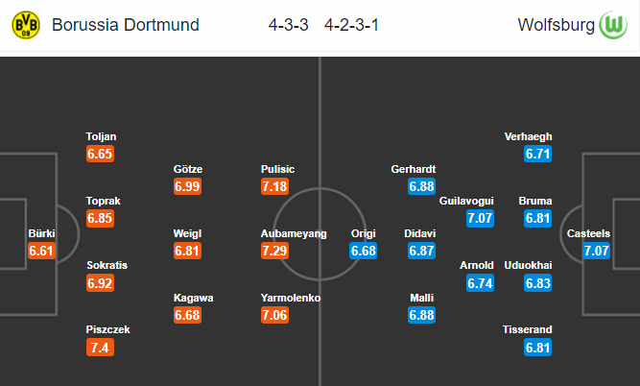Screen dimensions: 640x386
Task: Open the Wolfsburg team name
Action: [x=556, y=25]
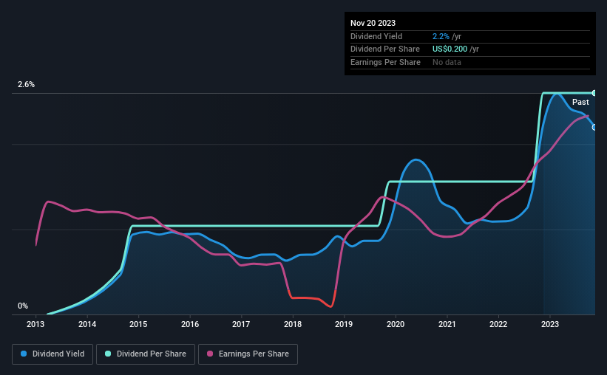The image size is (607, 375).
Task: Click the 2.2% dividend yield value
Action: tap(441, 36)
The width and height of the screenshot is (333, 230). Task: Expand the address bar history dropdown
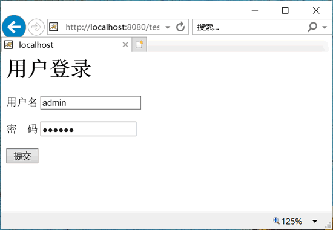click(168, 27)
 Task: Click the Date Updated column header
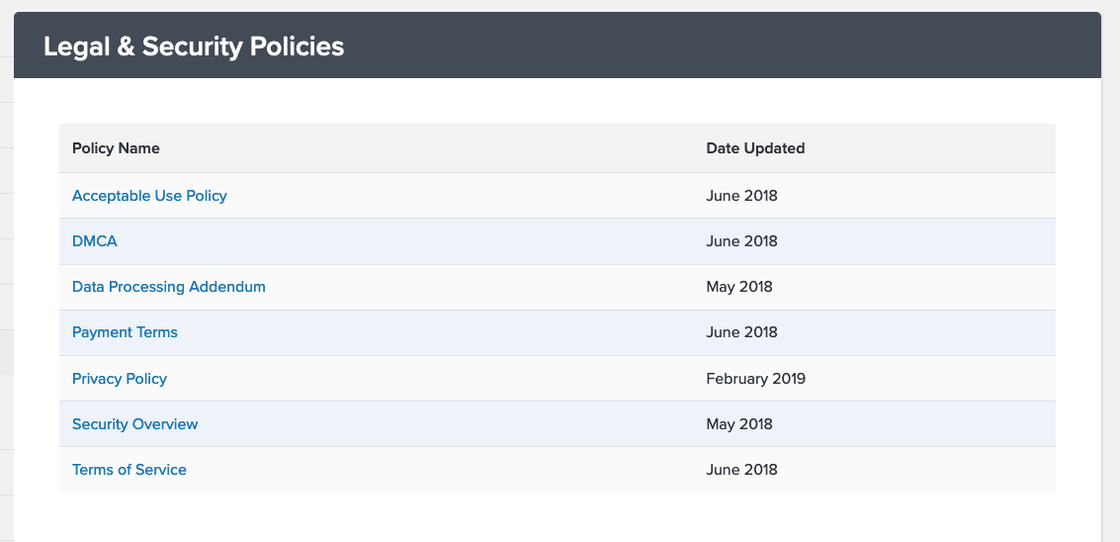tap(755, 148)
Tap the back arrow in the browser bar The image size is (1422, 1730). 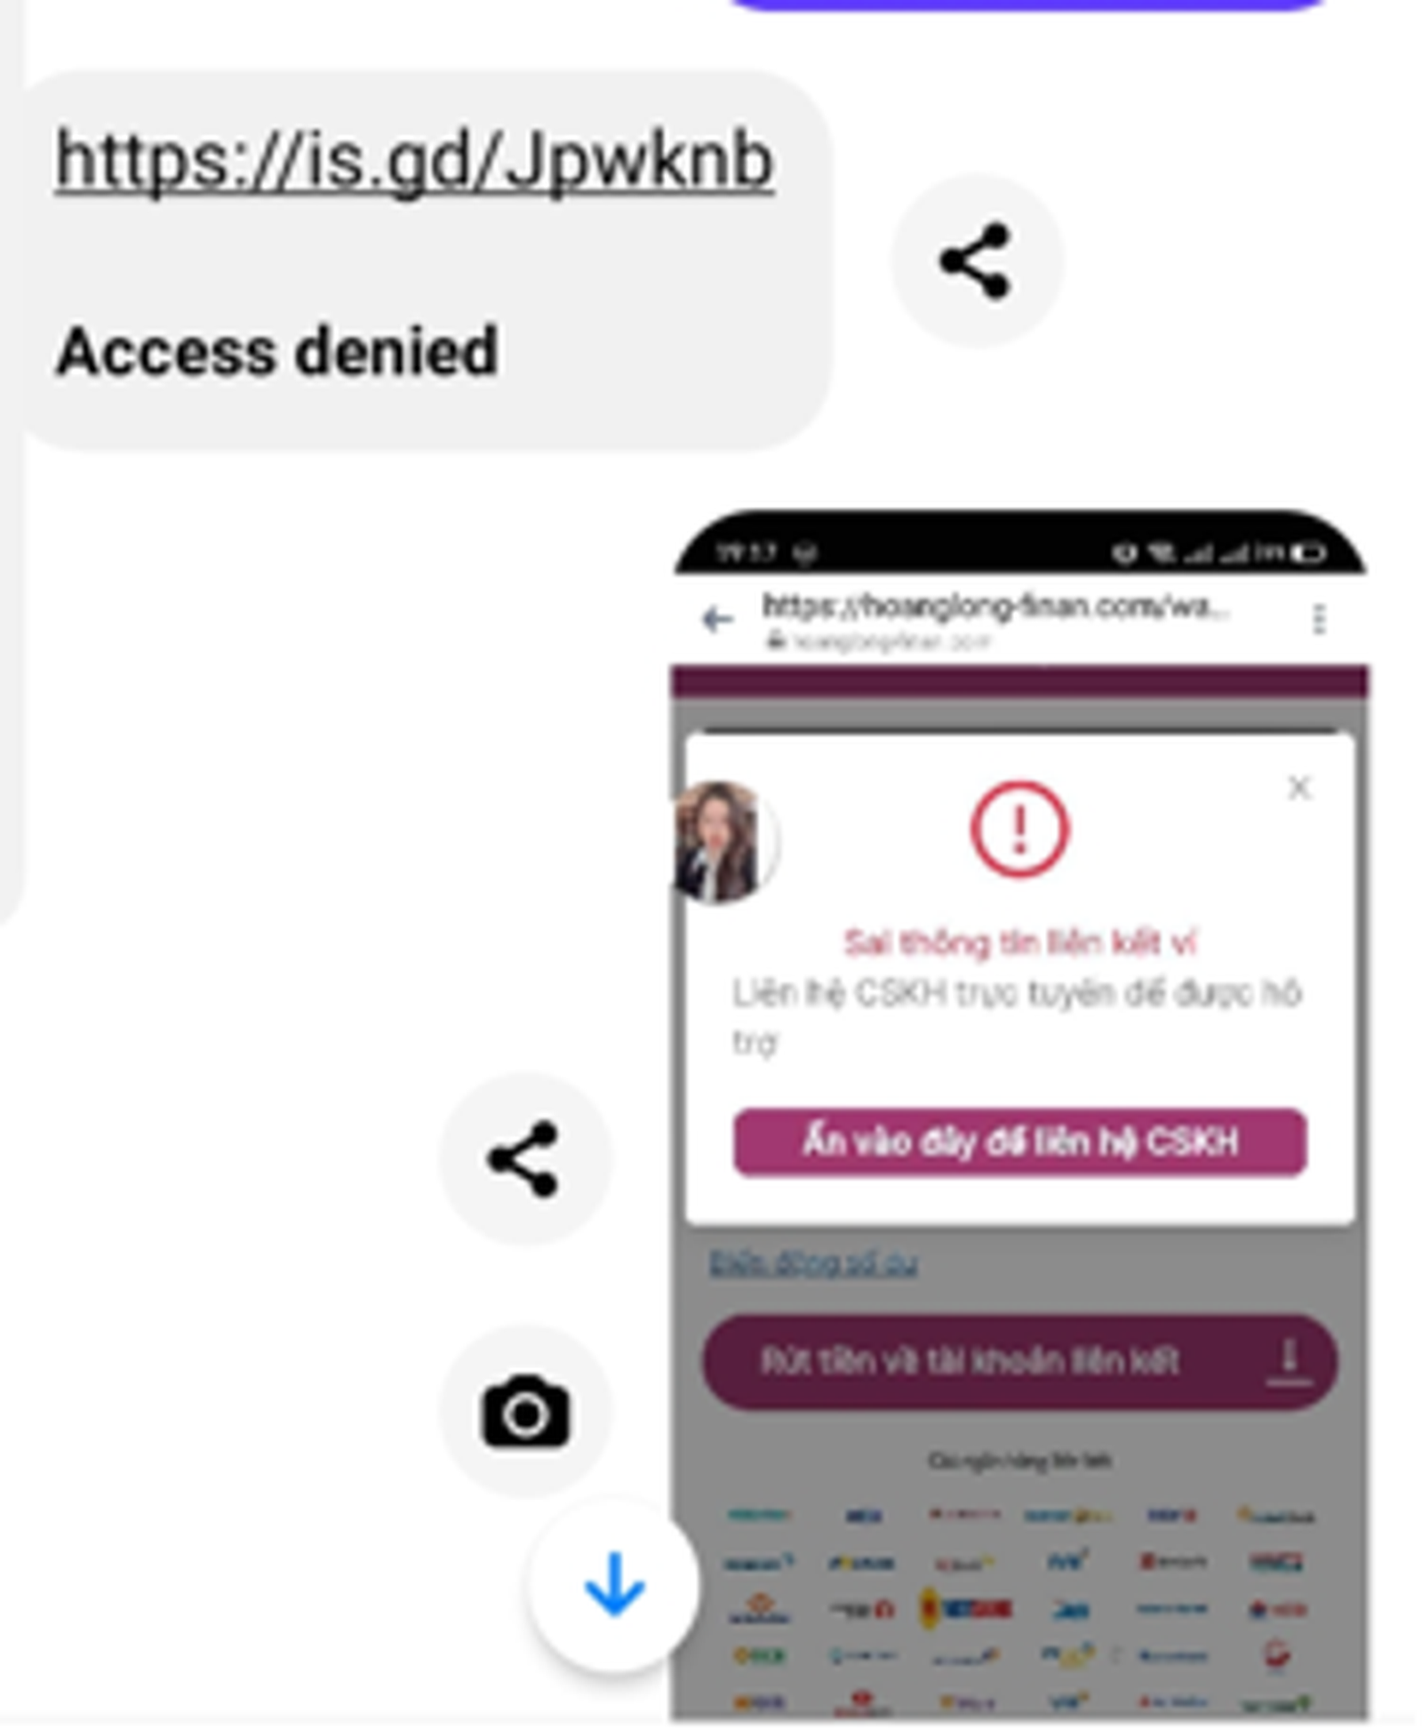tap(716, 619)
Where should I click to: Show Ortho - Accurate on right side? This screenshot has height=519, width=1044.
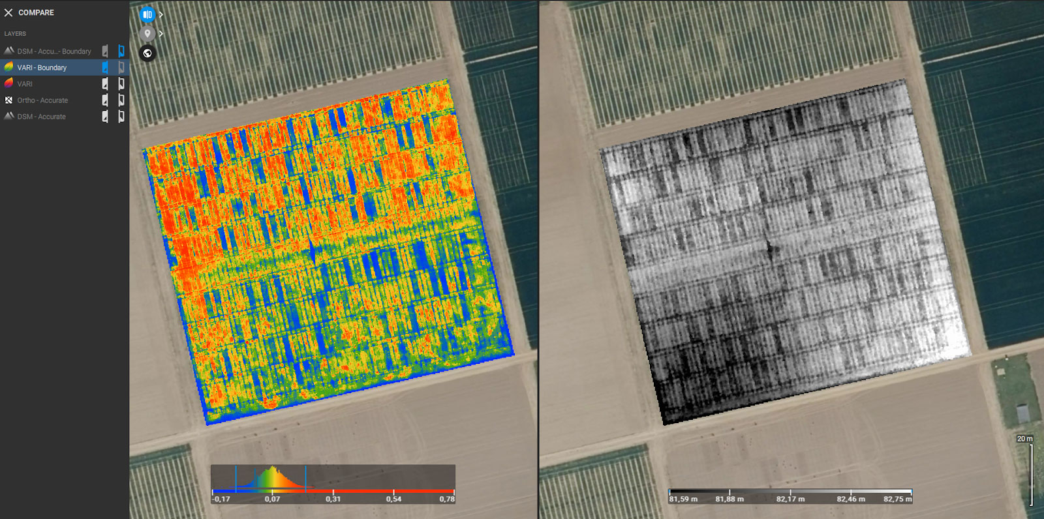(x=121, y=100)
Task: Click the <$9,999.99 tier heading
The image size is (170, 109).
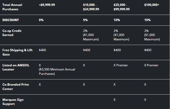Action: pos(47,5)
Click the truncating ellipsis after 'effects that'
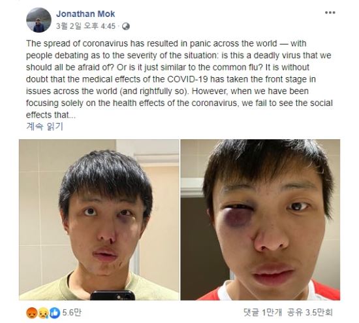 coord(72,115)
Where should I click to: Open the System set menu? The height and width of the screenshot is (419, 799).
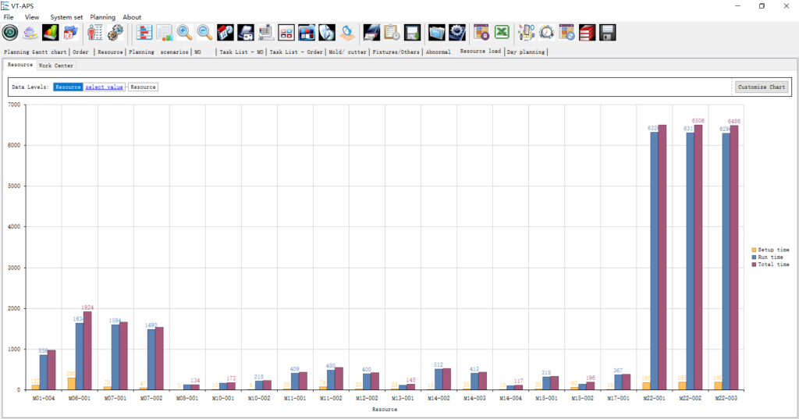66,17
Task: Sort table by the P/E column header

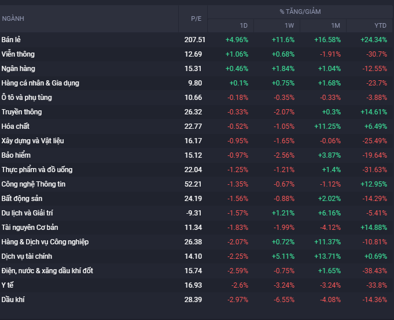Action: (196, 18)
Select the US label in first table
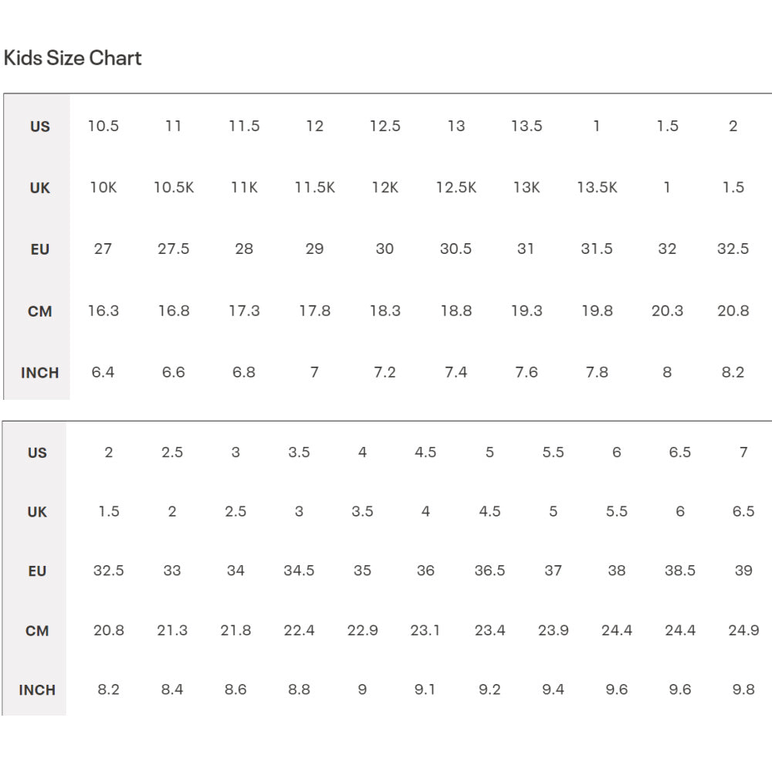The image size is (772, 772). tap(40, 127)
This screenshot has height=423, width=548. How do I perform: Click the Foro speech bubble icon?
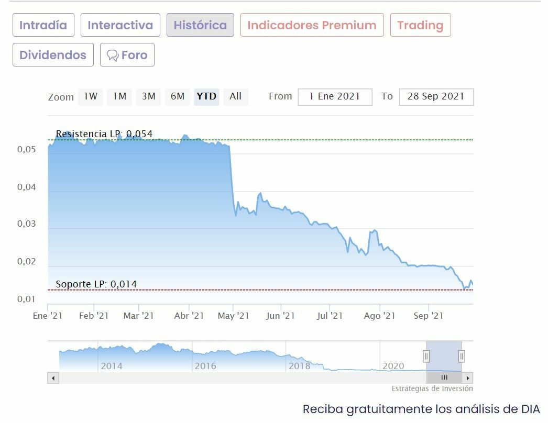coord(112,55)
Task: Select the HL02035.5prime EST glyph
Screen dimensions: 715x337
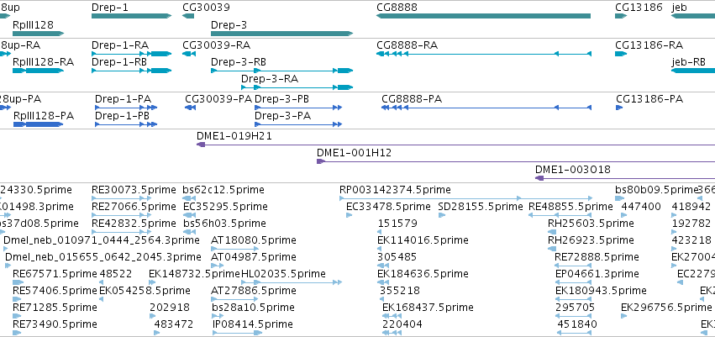Action: (292, 282)
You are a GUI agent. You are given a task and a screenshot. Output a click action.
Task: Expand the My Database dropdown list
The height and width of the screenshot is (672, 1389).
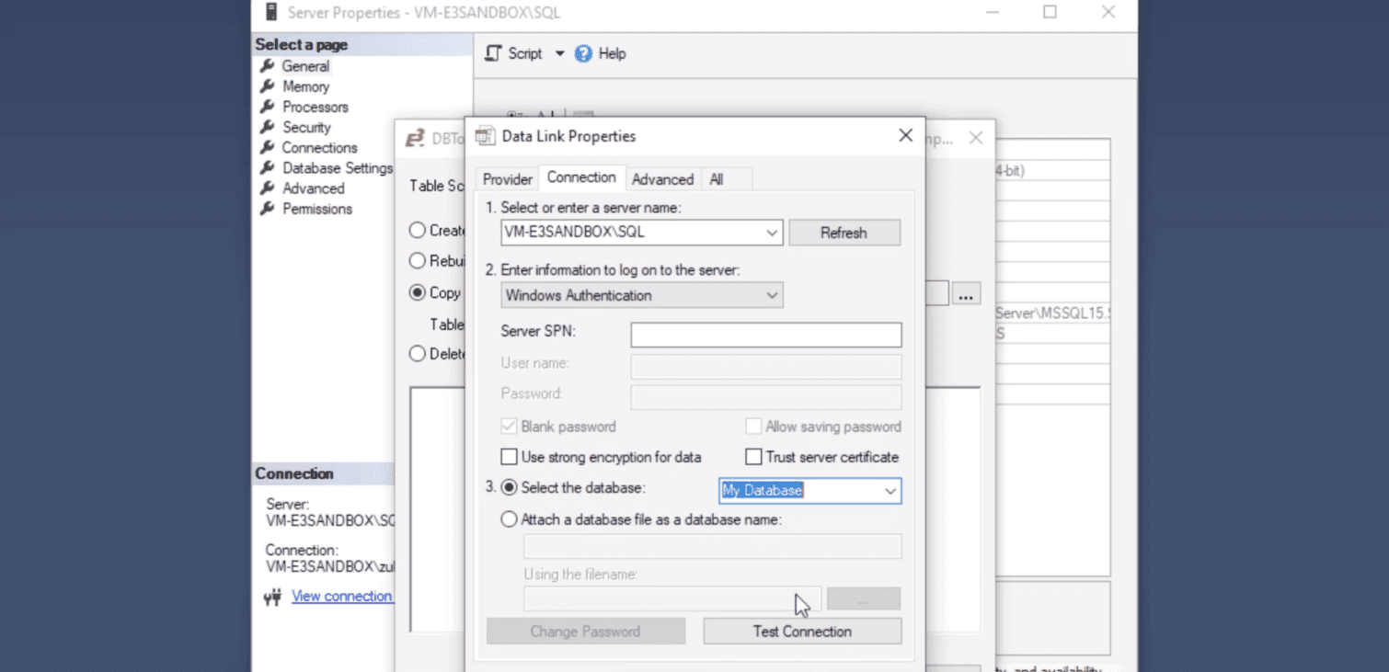(x=890, y=491)
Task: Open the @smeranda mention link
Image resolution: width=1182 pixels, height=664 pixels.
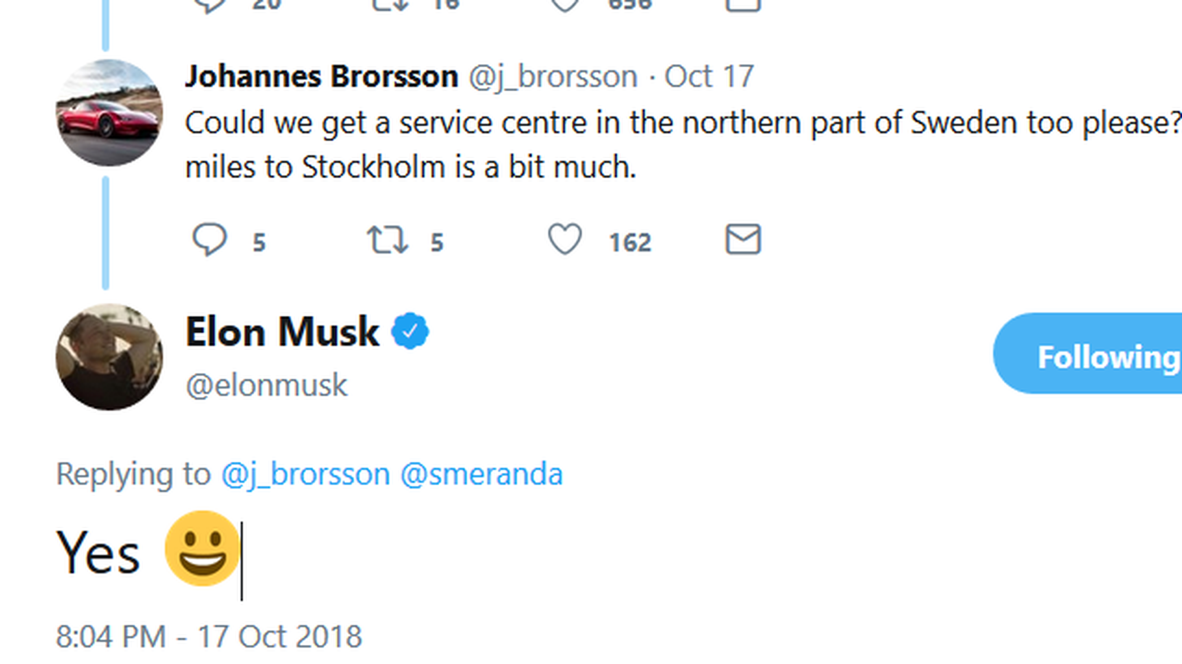Action: [481, 473]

:: Problem requirements ::
If a picture falls within the lines from the one containing "This screenshot has height=423, width=548." through the end of the material, leave it out while repeating those lines exactly.

:: Task output ::
This screenshot has height=423, width=548. How do I perform: Click the Foro speech bubble icon?
coord(112,55)
Task: Select the HL02035.5prime EST glyph
Screen dimensions: 715x337
Action: (292, 282)
You are a GUI agent. You are given a task and a screenshot. Output a click action.
Task: Expand the My Database dropdown list
The height and width of the screenshot is (672, 1389).
(x=890, y=491)
Task: Open the @smeranda mention link
Image resolution: width=1182 pixels, height=664 pixels.
Action: [481, 473]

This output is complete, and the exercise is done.